Instructions to follow:
Quote the passage below about the Zhang Zhehan controversy, starting with "Despite issuing an" and going on through "life and career.".

Selection:
———
Despite issuing an apology statement, in which Zhang explained he was unaware of the historical significance of the places where he previously took photos, the incident had a profound impact on his life and career.

Brands working with Zhang Zhehan canceled their partnerships with the actor, Zhang’s account and an affiliated work account were suspended by Weibo, and his name was included on a ‘black list’ (or ‘warning list’) released by China’s Association of Performing Arts (CAPA/中国演出行业协会).

In December of 2021, What’s on Weibo published an Op-ed contribution by the founder of the Teddyfoxfluff blog which did a deep dive into the Zhang Zhehan controversy. In this article, the author claims that Zhang had become a victim of online fake news propagation and cyberbullying.

One important person who came to Zhang’s defense is the famous producer/distributor/actor Li Xuezheng (李学政), director of the Golden Shield Film and Television Center, who posted dozens of Weibo posts in which he questioned the criteria of the names that are included on the CAPA ‘warning list’ and how an entity such as China’s Association of Performing Arts could have the legal power to enforce disciplinary measures over Chinese celebrities beyond the realm of their own association membership circles.
———
Data records:

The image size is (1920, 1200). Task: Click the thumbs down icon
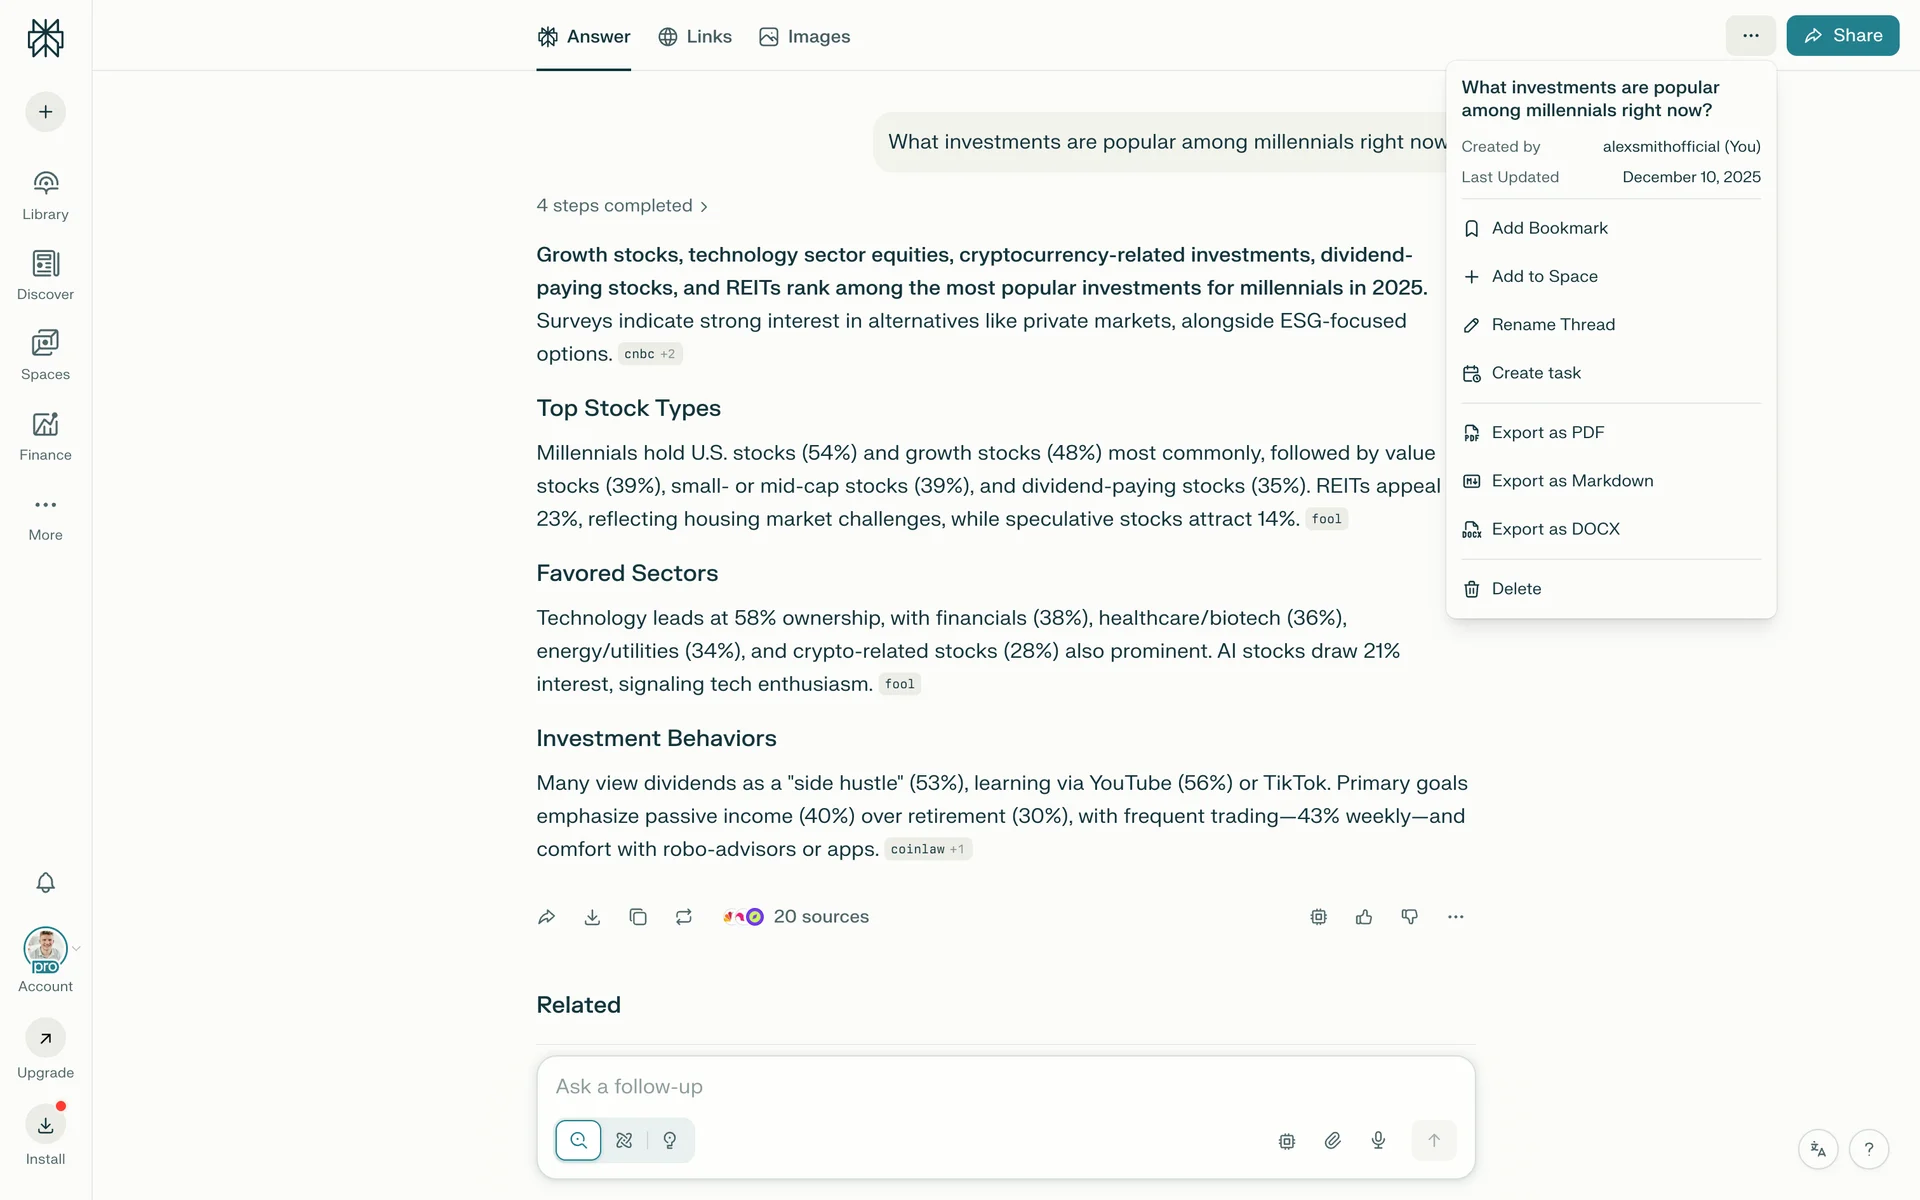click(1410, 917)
———
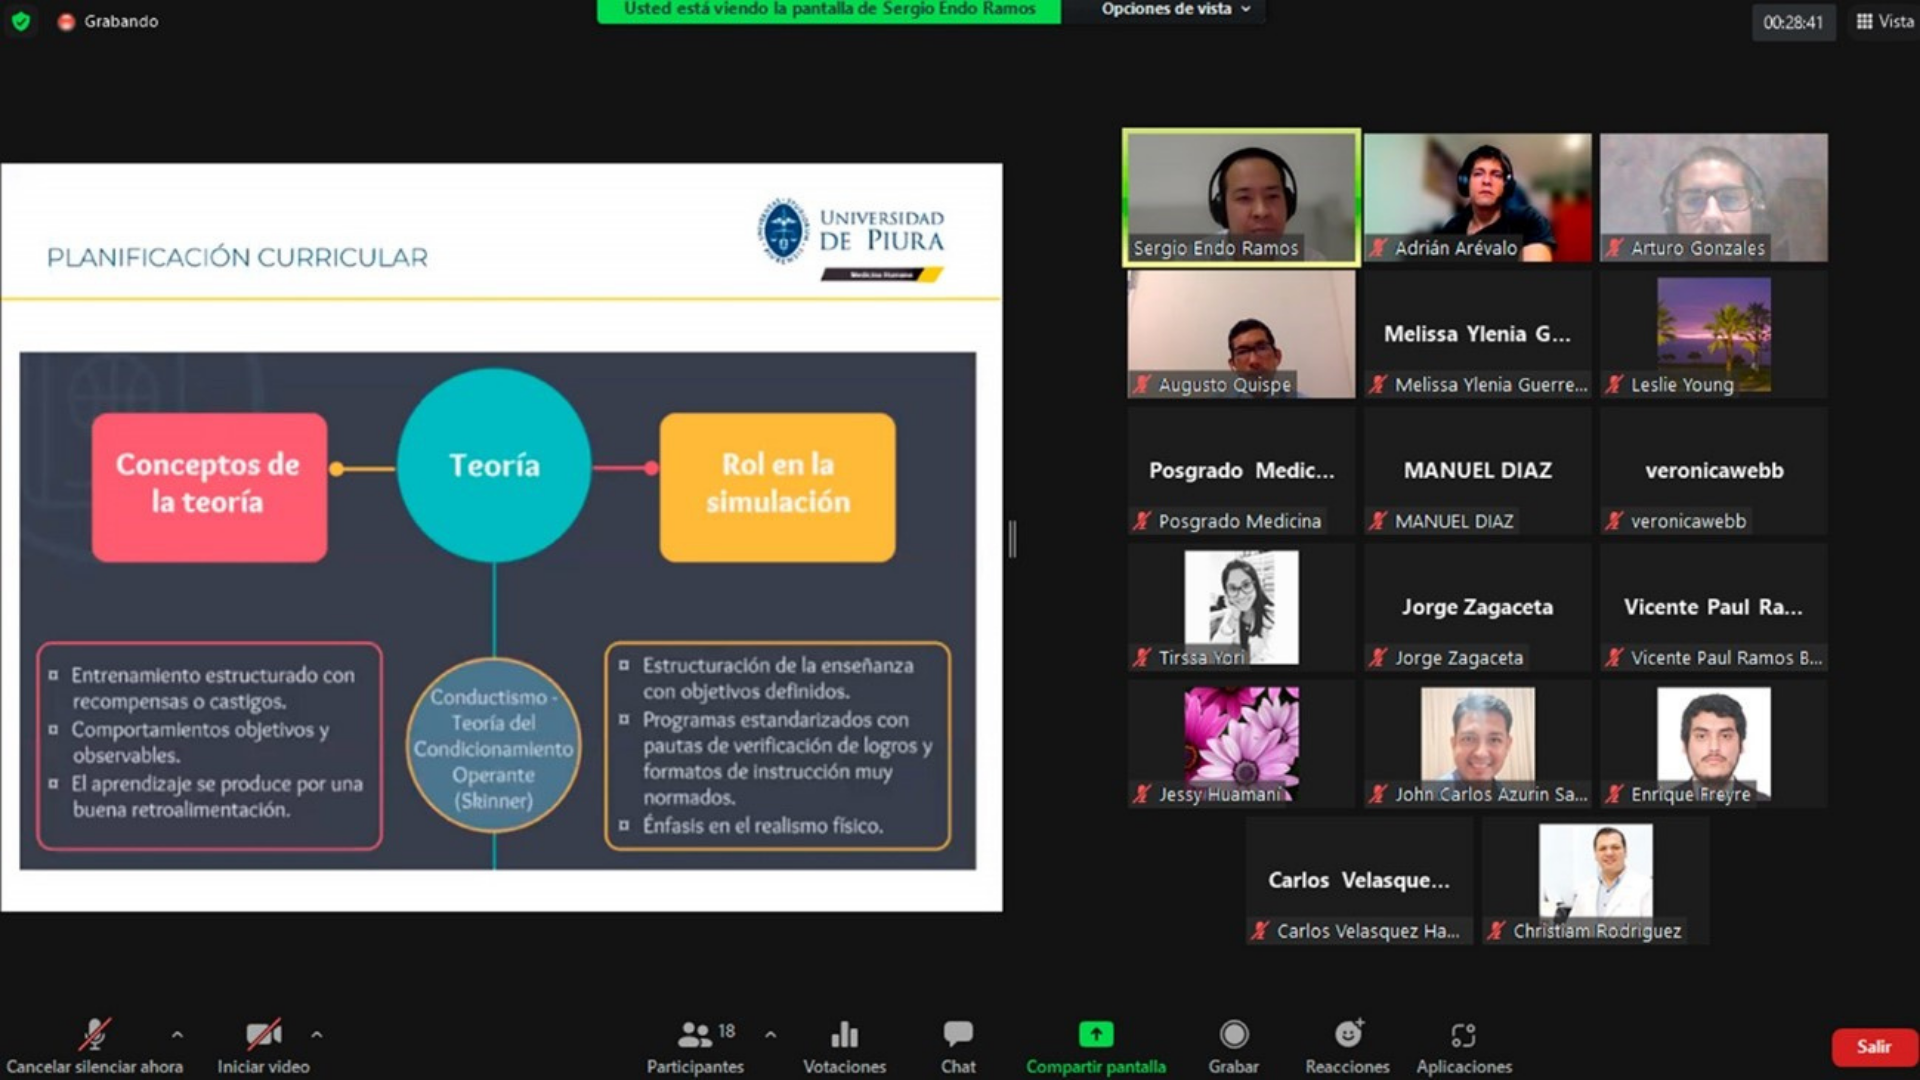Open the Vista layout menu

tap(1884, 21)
———
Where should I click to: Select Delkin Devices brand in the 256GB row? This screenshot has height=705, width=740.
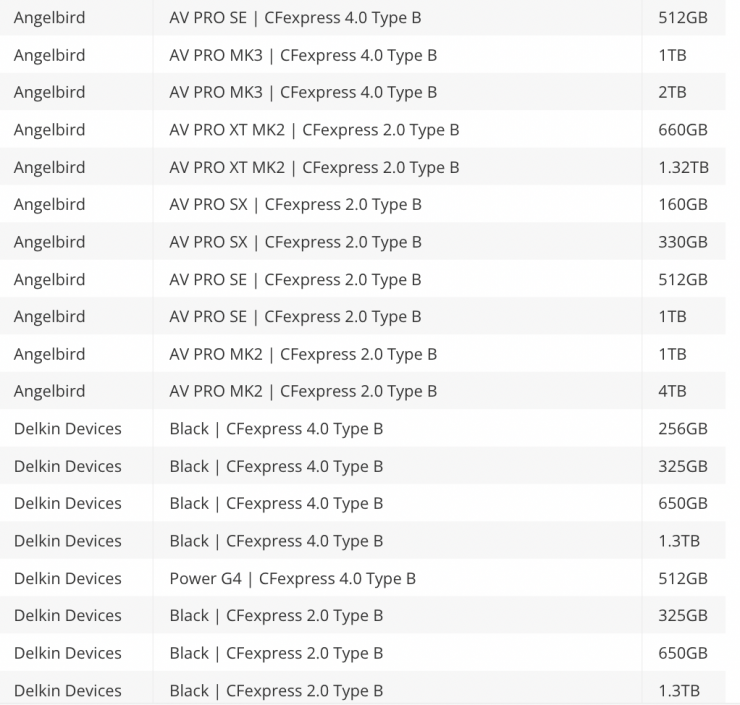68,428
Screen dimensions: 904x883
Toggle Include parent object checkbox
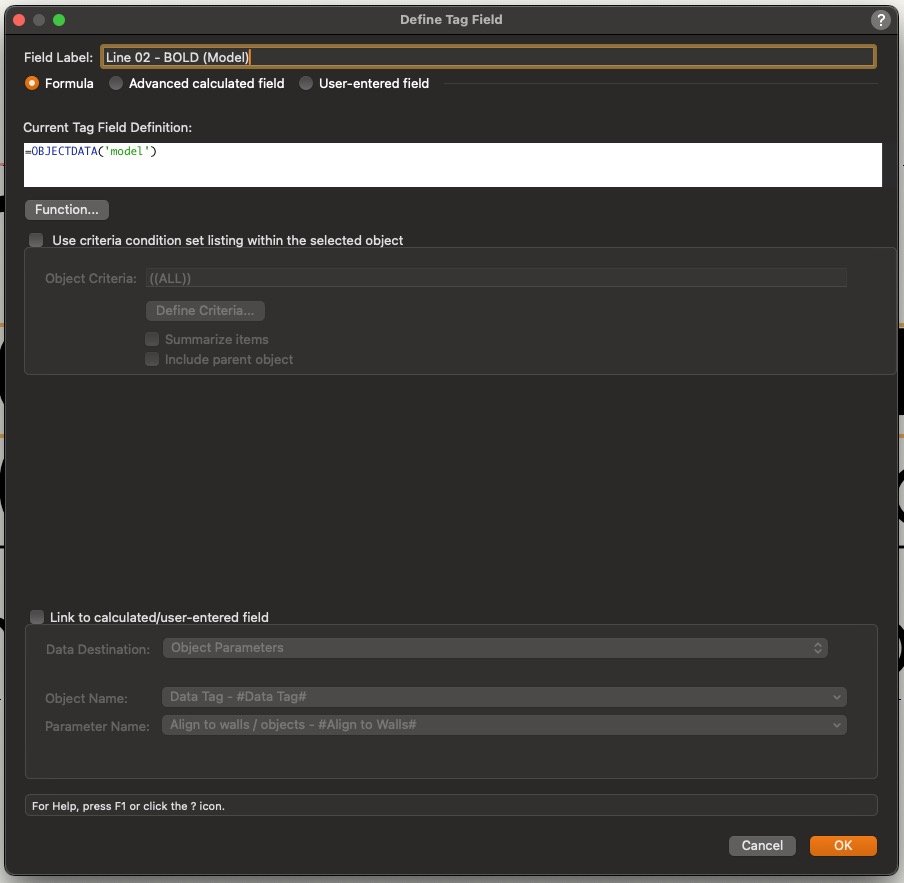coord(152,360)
———
Answer for this exercise:
Despite issuing an apology statement, in which Zhang explained he was unaware of the historical significance of the places where he previously took photos, the incident had a profound impact on his life and career.